NDARC Technical Report No. 42 (1997)
This report presents the findings of the first study of routes of heroin use in Australia, and the first detailed survey investigating heroin use among Indochinese users in NSW. A total of 200 heroin users in South West Sydney were interviewed for the study. The sample was equally split between Caucasian and Indochinese heroin users and those in methadone maintenance treatment and those not in treatement. The study aimed to gather data on the patterns and correlates of heroin use in the two groups, and, in particular, on routes of administration, social and cultural contexts of use, health, crime and use of treatment and other services.
The study documents the use of heroin by smoking or inhalation ("chasing the dragon"), as well as injecting. Prior to this research, it was believed that non-injecting routes of heroin administration were rare: our findings indicate that smoking is a popular route of administration among both Caucasian and Indochinese heroin users. Smoking was much more common among Indochinese heroin users, although many had made a transition to injecting. Many smokers often expressed a fear of injecting, and/or the belief that injecting was more addictive than smoking. Those who favoured injecting believed it provided a better "rush", and was more cost-effective than smoking. Indochinese users were more likely to associate negative identities with the term "junkie" than Caucasian users. Smoking appeared to be more culturally acceptable than injecting among Indochinese users.

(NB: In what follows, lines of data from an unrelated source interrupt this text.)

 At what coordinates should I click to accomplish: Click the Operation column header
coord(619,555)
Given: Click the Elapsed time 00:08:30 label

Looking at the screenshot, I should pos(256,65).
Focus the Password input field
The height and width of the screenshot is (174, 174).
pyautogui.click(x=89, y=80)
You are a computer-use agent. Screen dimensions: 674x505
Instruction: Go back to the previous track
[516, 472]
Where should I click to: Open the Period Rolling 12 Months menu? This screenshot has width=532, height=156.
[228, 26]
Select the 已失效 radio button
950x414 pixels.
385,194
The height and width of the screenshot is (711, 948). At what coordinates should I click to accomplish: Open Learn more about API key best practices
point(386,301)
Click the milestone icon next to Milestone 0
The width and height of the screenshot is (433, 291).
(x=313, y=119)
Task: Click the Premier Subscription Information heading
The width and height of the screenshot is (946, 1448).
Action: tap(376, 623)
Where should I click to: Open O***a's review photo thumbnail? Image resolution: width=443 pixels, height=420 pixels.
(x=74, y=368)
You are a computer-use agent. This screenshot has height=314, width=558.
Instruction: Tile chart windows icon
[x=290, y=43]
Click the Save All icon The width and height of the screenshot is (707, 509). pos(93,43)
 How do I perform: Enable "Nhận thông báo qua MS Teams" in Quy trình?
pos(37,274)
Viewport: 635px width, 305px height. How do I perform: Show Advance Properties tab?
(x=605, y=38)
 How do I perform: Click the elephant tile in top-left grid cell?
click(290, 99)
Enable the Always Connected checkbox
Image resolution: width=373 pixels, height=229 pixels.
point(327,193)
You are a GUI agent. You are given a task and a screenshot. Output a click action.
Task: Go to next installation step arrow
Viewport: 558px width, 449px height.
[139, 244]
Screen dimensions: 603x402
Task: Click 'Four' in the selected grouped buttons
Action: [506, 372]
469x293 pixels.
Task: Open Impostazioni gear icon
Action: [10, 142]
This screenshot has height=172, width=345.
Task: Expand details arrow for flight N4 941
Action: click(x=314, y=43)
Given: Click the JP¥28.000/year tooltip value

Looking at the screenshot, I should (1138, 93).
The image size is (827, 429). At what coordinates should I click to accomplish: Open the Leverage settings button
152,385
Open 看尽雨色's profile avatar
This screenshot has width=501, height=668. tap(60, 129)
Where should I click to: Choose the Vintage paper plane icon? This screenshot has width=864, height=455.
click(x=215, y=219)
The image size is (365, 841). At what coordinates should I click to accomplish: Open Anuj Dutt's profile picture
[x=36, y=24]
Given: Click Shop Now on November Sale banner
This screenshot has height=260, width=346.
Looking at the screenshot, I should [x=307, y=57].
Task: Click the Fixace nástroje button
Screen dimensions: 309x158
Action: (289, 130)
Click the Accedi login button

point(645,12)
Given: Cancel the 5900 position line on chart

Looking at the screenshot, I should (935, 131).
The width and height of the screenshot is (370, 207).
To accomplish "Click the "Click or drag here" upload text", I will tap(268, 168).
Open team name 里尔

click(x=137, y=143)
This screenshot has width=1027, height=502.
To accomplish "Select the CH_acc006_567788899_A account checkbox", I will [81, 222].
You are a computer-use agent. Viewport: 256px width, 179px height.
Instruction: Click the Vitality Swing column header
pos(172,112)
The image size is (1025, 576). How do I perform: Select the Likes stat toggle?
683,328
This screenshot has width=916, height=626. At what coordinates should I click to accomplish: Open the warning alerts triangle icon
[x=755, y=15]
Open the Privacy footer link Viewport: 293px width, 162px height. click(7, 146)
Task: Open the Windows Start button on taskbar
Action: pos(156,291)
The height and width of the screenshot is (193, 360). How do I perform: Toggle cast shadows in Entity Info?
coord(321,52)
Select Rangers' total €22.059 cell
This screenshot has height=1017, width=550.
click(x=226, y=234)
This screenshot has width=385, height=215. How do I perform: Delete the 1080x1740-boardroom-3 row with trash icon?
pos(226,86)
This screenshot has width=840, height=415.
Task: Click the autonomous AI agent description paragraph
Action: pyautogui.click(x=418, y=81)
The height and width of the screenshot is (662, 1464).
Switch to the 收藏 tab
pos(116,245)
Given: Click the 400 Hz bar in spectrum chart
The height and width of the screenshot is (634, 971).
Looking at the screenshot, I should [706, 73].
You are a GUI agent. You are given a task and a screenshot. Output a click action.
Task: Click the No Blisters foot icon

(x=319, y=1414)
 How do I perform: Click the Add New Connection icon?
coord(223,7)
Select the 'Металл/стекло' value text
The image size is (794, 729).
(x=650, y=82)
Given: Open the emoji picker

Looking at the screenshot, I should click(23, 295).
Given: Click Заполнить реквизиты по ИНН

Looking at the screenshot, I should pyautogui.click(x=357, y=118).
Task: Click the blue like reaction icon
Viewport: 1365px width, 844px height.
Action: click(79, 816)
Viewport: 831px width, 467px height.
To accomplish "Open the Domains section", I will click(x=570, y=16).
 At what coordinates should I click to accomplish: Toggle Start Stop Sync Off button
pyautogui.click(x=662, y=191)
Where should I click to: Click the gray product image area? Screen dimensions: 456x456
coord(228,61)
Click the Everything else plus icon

Data on risk-taking behaviours, specifically the sharing of injecting equipment, revealed a small but significant risk for the transmission of blood-borne diseases, such as Hepatitis and HIV. This risk appeared greater for the Indochinese group, those who were not in treatment, and those who were more dependent on heroin. Our results also confirm the emergence of a street-based injecting culture in the Cabramatta area: more than half of those interviewed reported injecting in public places, including on the streets, in the stairwells and garages of local flats, public toilets and trains. Although Caucasian users were more likely to have experienced an overdose, this was primarily explained by their use of a greater number of drug classes than the Indochinese sample. Poly drug use and age were positively associated with having experienced a non-fatal overdose. Consistent with other Australian and overseas research, the Caucasian sample were also more likely to have consumed alcohol and/or benzodiezapines prior to non-fatal overdoses.
Our results indicate that Indochinese users were much less likely to have had contact with treatment services, and made less use of community services. The study also found that they were more socially isolated and more immersed in the heroin scene than their Caucasian counterparts. The Indochinese were also much more likely to use illicit methadone to attempt to moderate or detoxify from heroin use than Caucasians, who used it to become intoxicated or because they were "hanging out". It is however, important to note that apparent ethnic differences may be associated with social and ecological factors. For example, elevated risk-taking among the Indochinese may be associated with the situations in which they inject. Nonetheless, there are important cultural differences between the groups which may have implications for service provision. Currently, apart from methadone maintenance, there are limited services for heroin users in this area and there appear to be significant barriers to Indochinese users accessing existing services. There is an urgent need to investigate culturally appropriate treatment and outreach services for this group.